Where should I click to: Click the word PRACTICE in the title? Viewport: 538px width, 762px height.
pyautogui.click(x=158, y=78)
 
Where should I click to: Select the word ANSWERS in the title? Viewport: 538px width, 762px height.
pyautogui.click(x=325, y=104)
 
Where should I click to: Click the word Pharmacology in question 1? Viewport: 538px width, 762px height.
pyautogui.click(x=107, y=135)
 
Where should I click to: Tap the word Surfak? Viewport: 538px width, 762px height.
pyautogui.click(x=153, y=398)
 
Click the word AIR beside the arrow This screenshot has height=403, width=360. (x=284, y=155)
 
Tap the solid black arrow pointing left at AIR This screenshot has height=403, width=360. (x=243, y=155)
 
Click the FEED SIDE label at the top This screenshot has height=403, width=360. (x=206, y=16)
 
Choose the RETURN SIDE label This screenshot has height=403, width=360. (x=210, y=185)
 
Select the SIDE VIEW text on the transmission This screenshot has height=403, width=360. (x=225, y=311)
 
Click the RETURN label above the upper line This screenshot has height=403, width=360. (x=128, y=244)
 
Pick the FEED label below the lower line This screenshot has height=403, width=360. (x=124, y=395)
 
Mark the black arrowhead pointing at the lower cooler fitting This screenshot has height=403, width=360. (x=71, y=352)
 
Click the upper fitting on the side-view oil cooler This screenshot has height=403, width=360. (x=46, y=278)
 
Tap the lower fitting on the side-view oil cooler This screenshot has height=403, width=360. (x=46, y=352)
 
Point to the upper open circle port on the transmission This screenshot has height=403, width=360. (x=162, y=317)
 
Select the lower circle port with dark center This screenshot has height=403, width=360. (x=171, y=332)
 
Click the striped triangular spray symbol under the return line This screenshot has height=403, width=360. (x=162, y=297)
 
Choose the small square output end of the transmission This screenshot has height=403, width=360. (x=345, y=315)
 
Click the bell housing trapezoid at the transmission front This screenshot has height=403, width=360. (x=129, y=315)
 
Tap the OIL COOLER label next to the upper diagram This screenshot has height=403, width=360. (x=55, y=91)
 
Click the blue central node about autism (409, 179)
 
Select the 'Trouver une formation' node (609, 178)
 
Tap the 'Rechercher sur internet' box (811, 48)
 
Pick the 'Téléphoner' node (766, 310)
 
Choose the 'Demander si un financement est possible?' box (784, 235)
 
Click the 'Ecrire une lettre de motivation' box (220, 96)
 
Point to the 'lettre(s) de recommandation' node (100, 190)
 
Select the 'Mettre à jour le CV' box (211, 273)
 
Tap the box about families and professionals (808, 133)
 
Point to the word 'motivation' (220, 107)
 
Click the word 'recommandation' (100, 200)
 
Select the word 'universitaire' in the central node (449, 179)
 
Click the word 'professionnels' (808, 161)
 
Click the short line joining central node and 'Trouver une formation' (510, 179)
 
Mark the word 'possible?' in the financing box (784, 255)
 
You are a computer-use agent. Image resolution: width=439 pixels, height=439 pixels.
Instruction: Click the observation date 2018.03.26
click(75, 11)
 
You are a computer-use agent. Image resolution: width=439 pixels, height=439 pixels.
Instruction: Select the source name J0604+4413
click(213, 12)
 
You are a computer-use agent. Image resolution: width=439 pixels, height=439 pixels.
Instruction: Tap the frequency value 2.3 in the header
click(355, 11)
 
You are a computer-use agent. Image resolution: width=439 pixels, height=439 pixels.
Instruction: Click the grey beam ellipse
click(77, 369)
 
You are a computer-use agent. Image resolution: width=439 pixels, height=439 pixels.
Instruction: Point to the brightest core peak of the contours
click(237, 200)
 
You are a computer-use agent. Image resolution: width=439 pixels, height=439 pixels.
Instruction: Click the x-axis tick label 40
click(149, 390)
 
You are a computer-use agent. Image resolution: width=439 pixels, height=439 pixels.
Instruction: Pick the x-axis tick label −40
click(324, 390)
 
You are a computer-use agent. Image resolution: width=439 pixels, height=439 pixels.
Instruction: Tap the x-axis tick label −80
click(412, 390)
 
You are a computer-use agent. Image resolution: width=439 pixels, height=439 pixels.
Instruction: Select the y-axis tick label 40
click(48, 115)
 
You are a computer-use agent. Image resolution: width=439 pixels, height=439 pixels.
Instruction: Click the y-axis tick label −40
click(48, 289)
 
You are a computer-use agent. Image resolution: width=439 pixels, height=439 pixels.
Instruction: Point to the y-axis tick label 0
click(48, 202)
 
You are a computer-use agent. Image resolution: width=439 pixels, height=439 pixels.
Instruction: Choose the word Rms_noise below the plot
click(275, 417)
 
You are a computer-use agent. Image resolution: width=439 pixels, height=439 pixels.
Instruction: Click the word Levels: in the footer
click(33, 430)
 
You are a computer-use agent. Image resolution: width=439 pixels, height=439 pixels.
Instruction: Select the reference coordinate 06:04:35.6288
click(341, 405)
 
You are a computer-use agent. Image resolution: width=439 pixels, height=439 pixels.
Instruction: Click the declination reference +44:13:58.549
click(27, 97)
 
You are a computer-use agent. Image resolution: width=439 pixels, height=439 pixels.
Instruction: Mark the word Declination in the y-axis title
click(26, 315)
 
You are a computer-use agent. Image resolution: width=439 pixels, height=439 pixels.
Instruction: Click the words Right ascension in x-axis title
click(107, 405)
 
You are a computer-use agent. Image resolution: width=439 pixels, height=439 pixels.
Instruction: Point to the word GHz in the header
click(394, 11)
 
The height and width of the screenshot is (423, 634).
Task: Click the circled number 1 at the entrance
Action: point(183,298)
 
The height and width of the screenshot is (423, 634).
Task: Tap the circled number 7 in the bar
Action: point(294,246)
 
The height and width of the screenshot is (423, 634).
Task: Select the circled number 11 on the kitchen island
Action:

===============

▶ _PROBLEM TO WORK ON_: In the records, take the lines between the one holding "Tap the lower" and the one holding "Point to the upper", inclusive, and change "open circle" to "hollow circle". Give back only those lines, with everything else left as it is.

▶ _COMPLETED EXERCISE_:
Tap the lower fitting on the side-view oil cooler This screenshot has height=403, width=360. (x=46, y=352)
 
Point to the upper hollow circle port on the transmission This screenshot has height=403, width=360. (x=162, y=317)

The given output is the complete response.